• _Istruzioni di lavoro_
a. Rispondi a queste domande sull'estratto:
(i) Chi si invita a cercare quando si ha bisogno di aiuto?
(ii) In quale luogo si è svolto l'incontro del 26 giugno?
(iii) Quale dicastero ha promosso l'incontro?
b. Cita parola per parola il passo dell'estratto da "di Edoardo Giribaldi" a "profondo della vocazione.".
:: Estratto del documento ::
In rappresentanza di tutti i presenti in questo momento.

[in spagnolo] Per concludere, proponiamo un momento di preghiera. [in italiano] Un momento molto breve, però quello che ho detto prima nelle parole, quanto è importante! Voglio sottolineare l’importanza della vita spirituale del sacerdote. Tante volte quando abbiamo bisogno di aiuto, cercate un buon “accompagnatore”, un direttore spirituale, un buon confessore. Nessuno qui è solo. E anche se stai lavorando nella missione più lontana, non sei mai solo! Cercate di vivere quello che Papa Francesco tante volte chiamava la “vicinanza”: vicinanza con il Signore, vicinanza con il vostro Vescovo, o Superiore religioso, e vicinanza anche fra di voi, perché voi davvero dovete essere amici, fratelli; vivere questa bellissima esperienza di camminare insieme sapendo che siamo chiamati ad essere discepoli del Signore. Abbiamo una grande missione e tutti insieme lo possiamo fare. Contiamo sempre sulla grazia di Dio, la vicinanza anche da parte mia, e insieme possiamo essere davvero questa voce nel mondo. Grazie!

Allora, preghiamo insieme: Padre nostro

E a Maria nostra Madre, diciamo: Ave Maria...

[Benedizione]

Auguri a tutti voi! Dio vi benedica sempre!


La vocazione è universale


di Edoardo Giribaldi

La voce della “chiamata” ha mille accenti, mille timbri diversi, eppure parla a tutti. Così ieri pomeriggio, 26 giugno, all’Auditorium Conciliazione di Roma, la multietnicità dei volti e delle lingue si è fatta eco di un unico annuncio: la vocazione è universale. Un invito alla gioia, alla rinascita interiore oltre ogni “paura”, come suggerisce il titolo stesso, “Sacerdoti felici - Vi ho chiamato amici”, scelto per l’incontro promosso dal Dicastero per il Clero in occasione del Giubileo dei seminaristi e dei sacerdoti. Contentezza e serenità, quella di chi sente di aver imboccato la strada giusta, si sono riflesse nelle testimonianze alternatesi sul palco, illuminate da volti che uniscono il “sacrificio” al “divertimento” del cuore. Con una “interruzione” d’eccezione, quella di Leone XIV, che ha offerto un momento di riflessione sul senso profondo della vocazione.
:::
:: Dati forniti ::
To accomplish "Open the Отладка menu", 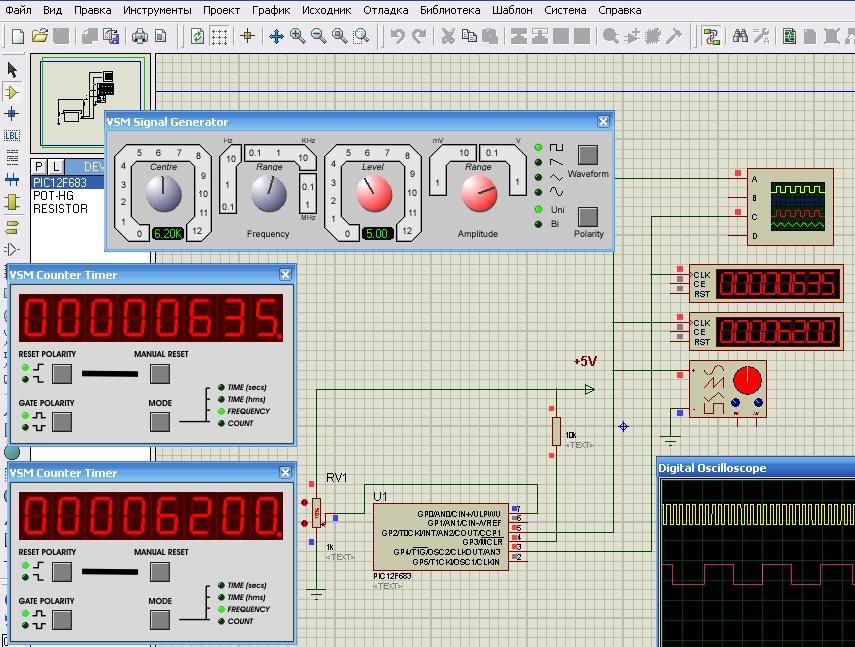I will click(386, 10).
:::
:: Dati forniti ::
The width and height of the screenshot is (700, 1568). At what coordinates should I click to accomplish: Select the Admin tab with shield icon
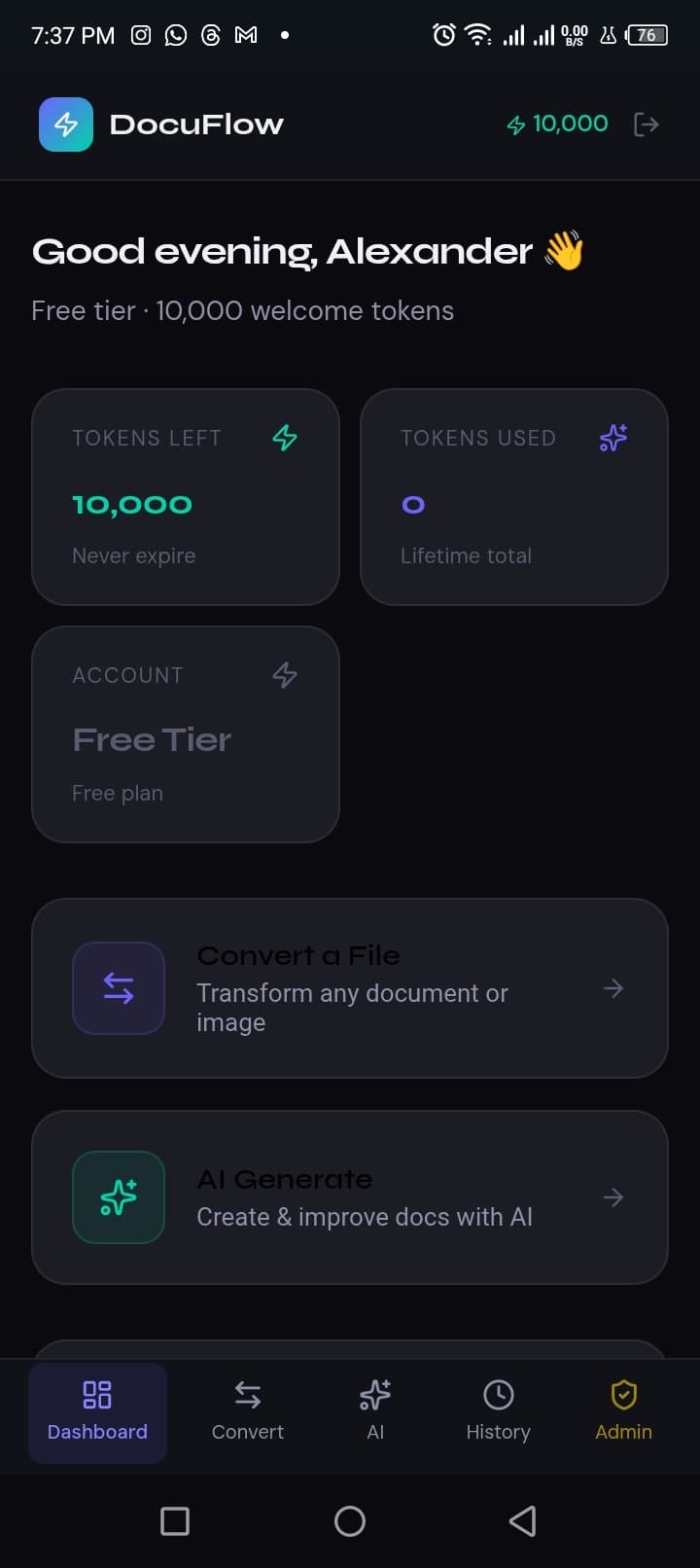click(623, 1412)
:::
:: Dati forniti ::
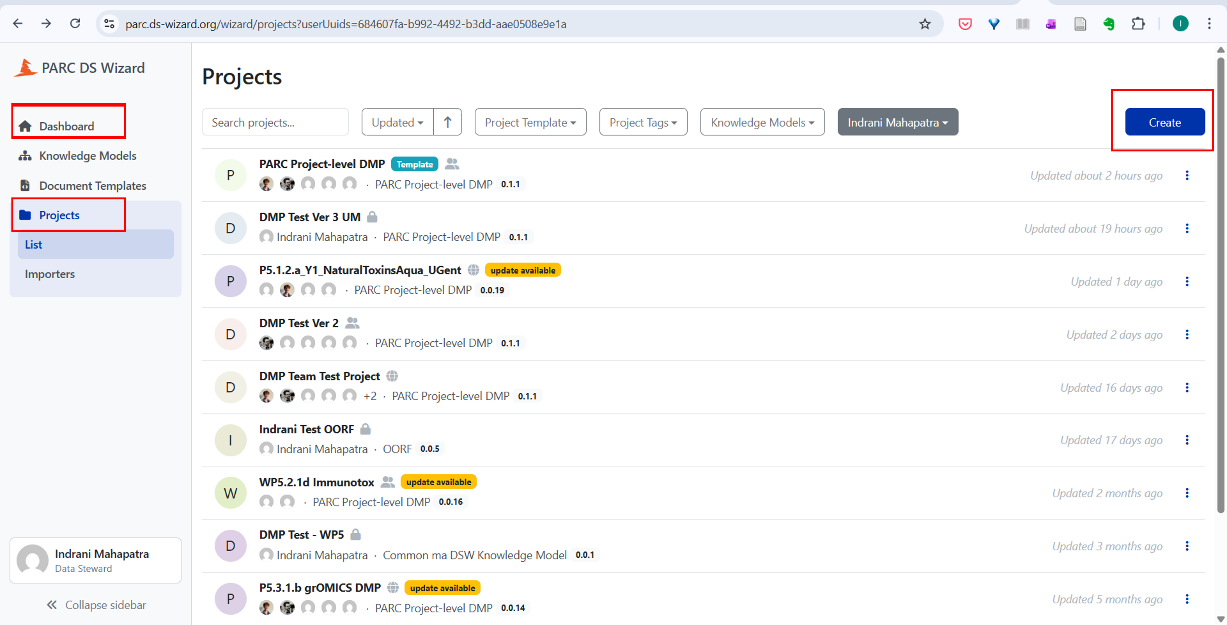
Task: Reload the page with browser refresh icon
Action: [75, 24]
:::
• _Risposte per compito_
a.
(i) Un buon "accompagnatore", un direttore spirituale, un buon confessore.
(ii) All'Auditorium Conciliazione di Roma.
(iii) Il Dicastero per il Clero.

b.
di Edoardo Giribaldi

La voce della “chiamata” ha mille accenti, mille timbri diversi, eppure parla a tutti. Così ieri pomeriggio, 26 giugno, all’Auditorium Conciliazione di Roma, la multietnicità dei volti e delle lingue si è fatta eco di un unico annuncio: la vocazione è universale. Un invito alla gioia, alla rinascita interiore oltre ogni “paura”, come suggerisce il titolo stesso, “Sacerdoti felici - Vi ho chiamato amici”, scelto per l’incontro promosso dal Dicastero per il Clero in occasione del Giubileo dei seminaristi e dei sacerdoti. Contentezza e serenità, quella di chi sente di aver imboccato la strada giusta, si sono riflesse nelle testimonianze alternatesi sul palco, illuminate da volti che uniscono il “sacrificio” al “divertimento” del cuore. Con una “interruzione” d’eccezione, quella di Leone XIV, che ha offerto un momento di riflessione sul senso profondo della vocazione.